## Required task
Rewrite the lines below, replacing "sidebar" with "side panel" and leaving everything else unchanged.

— Begin —

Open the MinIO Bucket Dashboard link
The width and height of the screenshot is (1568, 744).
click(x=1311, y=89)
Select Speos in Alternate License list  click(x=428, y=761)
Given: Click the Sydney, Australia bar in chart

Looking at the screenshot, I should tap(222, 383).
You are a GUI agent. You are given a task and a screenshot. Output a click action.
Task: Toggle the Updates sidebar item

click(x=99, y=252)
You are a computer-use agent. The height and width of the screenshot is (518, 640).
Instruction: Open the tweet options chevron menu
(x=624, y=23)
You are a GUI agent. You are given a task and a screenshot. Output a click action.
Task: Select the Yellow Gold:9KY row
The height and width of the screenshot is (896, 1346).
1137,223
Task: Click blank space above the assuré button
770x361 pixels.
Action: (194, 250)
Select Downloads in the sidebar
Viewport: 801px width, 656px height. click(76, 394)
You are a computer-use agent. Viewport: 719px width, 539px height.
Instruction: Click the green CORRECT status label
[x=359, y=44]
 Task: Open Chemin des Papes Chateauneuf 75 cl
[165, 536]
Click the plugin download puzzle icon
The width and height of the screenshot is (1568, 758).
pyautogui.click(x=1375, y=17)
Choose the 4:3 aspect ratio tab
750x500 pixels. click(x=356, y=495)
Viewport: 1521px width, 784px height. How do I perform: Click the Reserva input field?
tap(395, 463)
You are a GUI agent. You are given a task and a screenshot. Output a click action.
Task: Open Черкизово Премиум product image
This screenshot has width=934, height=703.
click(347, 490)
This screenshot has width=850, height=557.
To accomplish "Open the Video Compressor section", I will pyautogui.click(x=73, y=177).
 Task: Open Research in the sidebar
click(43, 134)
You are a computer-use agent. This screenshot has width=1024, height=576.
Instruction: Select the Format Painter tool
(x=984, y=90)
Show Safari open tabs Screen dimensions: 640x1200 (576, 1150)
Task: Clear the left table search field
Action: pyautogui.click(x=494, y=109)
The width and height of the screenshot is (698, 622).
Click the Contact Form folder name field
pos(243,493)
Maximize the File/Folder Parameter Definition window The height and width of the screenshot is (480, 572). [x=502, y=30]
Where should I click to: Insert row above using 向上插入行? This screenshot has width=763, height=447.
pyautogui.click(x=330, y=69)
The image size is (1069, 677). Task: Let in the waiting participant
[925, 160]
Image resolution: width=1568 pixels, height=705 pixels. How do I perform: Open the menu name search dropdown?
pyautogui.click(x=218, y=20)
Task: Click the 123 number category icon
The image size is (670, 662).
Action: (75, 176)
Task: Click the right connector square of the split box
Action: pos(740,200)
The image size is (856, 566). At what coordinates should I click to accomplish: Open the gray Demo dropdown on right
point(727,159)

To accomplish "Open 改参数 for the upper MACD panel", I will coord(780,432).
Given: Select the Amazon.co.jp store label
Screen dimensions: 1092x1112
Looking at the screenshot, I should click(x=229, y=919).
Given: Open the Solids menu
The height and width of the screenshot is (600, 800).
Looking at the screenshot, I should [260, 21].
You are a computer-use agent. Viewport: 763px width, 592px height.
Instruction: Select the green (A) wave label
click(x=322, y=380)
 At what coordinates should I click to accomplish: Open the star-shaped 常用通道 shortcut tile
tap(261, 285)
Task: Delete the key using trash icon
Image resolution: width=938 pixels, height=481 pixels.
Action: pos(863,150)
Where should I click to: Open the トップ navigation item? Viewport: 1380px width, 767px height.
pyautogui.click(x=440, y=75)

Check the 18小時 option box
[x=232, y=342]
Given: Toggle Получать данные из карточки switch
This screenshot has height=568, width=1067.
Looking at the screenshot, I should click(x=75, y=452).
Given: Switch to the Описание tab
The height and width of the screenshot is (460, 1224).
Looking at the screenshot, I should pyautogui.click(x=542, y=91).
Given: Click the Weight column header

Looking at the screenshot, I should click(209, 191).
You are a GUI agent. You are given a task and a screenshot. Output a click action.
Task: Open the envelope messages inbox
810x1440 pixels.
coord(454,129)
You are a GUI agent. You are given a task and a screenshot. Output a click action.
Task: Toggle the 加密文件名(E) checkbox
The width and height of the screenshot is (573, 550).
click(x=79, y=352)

— End —

## The response
Open the MinIO Bucket Dashboard link
The width and height of the screenshot is (1568, 744).
click(x=1311, y=89)
Select Speos in Alternate License list  click(x=428, y=761)
Given: Click the Sydney, Australia bar in chart

Looking at the screenshot, I should tap(222, 383).
You are a GUI agent. You are given a task and a screenshot. Output a click action.
Task: Toggle the Updates side panel item

click(x=99, y=252)
You are a computer-use agent. The height and width of the screenshot is (518, 640).
Instruction: Open the tweet options chevron menu
(x=624, y=23)
You are a GUI agent. You are given a task and a screenshot. Output a click action.
Task: Select the Yellow Gold:9KY row
The height and width of the screenshot is (896, 1346).
1137,223
Task: Click blank space above the assuré button
770x361 pixels.
Action: (194, 250)
Select Downloads in the side panel
Viewport: 801px width, 656px height. click(76, 394)
You are a computer-use agent. Viewport: 719px width, 539px height.
Instruction: Click the green CORRECT status label
[x=359, y=44]
 Task: Open Chemin des Papes Chateauneuf 75 cl
[165, 536]
Click the plugin download puzzle icon
The width and height of the screenshot is (1568, 758).
pyautogui.click(x=1375, y=17)
Choose the 4:3 aspect ratio tab
750x500 pixels. click(x=356, y=495)
Viewport: 1521px width, 784px height. How do I perform: Click the Reserva input field?
tap(395, 463)
You are a GUI agent. You are given a task and a screenshot. Output a click action.
Task: Open Черкизово Премиум product image
This screenshot has width=934, height=703.
click(347, 490)
This screenshot has width=850, height=557.
To accomplish "Open the Video Compressor section", I will pyautogui.click(x=73, y=177).
 Task: Open Research in the side panel
click(43, 134)
You are a computer-use agent. This screenshot has width=1024, height=576.
Instruction: Select the Format Painter tool
(x=984, y=90)
Show Safari open tabs Screen dimensions: 640x1200 (576, 1150)
Task: Clear the left table search field
Action: pyautogui.click(x=494, y=109)
The width and height of the screenshot is (698, 622).
Click the Contact Form folder name field
pos(243,493)
Maximize the File/Folder Parameter Definition window The height and width of the screenshot is (480, 572). [x=502, y=30]
Where should I click to: Insert row above using 向上插入行? This screenshot has width=763, height=447.
pyautogui.click(x=330, y=69)
The image size is (1069, 677). Task: Let in the waiting participant
[925, 160]
Image resolution: width=1568 pixels, height=705 pixels. How do I perform: Open the menu name search dropdown?
pyautogui.click(x=218, y=20)
Task: Click the 123 number category icon
The image size is (670, 662).
Action: (75, 176)
Task: Click the right connector square of the split box
Action: pos(740,200)
The image size is (856, 566). At what coordinates should I click to accomplish: Open the gray Demo dropdown on right
point(727,159)

To accomplish "Open 改参数 for the upper MACD panel", I will coord(780,432).
Given: Select the Amazon.co.jp store label
Screen dimensions: 1092x1112
Looking at the screenshot, I should click(x=229, y=919).
Given: Open the Solids menu
The height and width of the screenshot is (600, 800).
Looking at the screenshot, I should [260, 21].
You are a computer-use agent. Viewport: 763px width, 592px height.
Instruction: Select the green (A) wave label
click(x=322, y=380)
 At what coordinates should I click to accomplish: Open the star-shaped 常用通道 shortcut tile
tap(261, 285)
Task: Delete the key using trash icon
Image resolution: width=938 pixels, height=481 pixels.
Action: pos(863,150)
Where should I click to: Open the トップ navigation item? Viewport: 1380px width, 767px height.
pyautogui.click(x=440, y=75)

Check the 18小時 option box
[x=232, y=342]
Given: Toggle Получать данные из карточки switch
This screenshot has height=568, width=1067.
Looking at the screenshot, I should click(x=75, y=452).
Given: Switch to the Описание tab
The height and width of the screenshot is (460, 1224).
Looking at the screenshot, I should pyautogui.click(x=542, y=91).
Given: Click the Weight column header

Looking at the screenshot, I should click(209, 191).
You are a GUI agent. You are given a task and a screenshot. Output a click action.
Task: Open the envelope messages inbox
810x1440 pixels.
coord(454,129)
You are a GUI agent. You are given a task and a screenshot. Output a click action.
Task: Toggle the 加密文件名(E) checkbox
The width and height of the screenshot is (573, 550).
click(x=79, y=352)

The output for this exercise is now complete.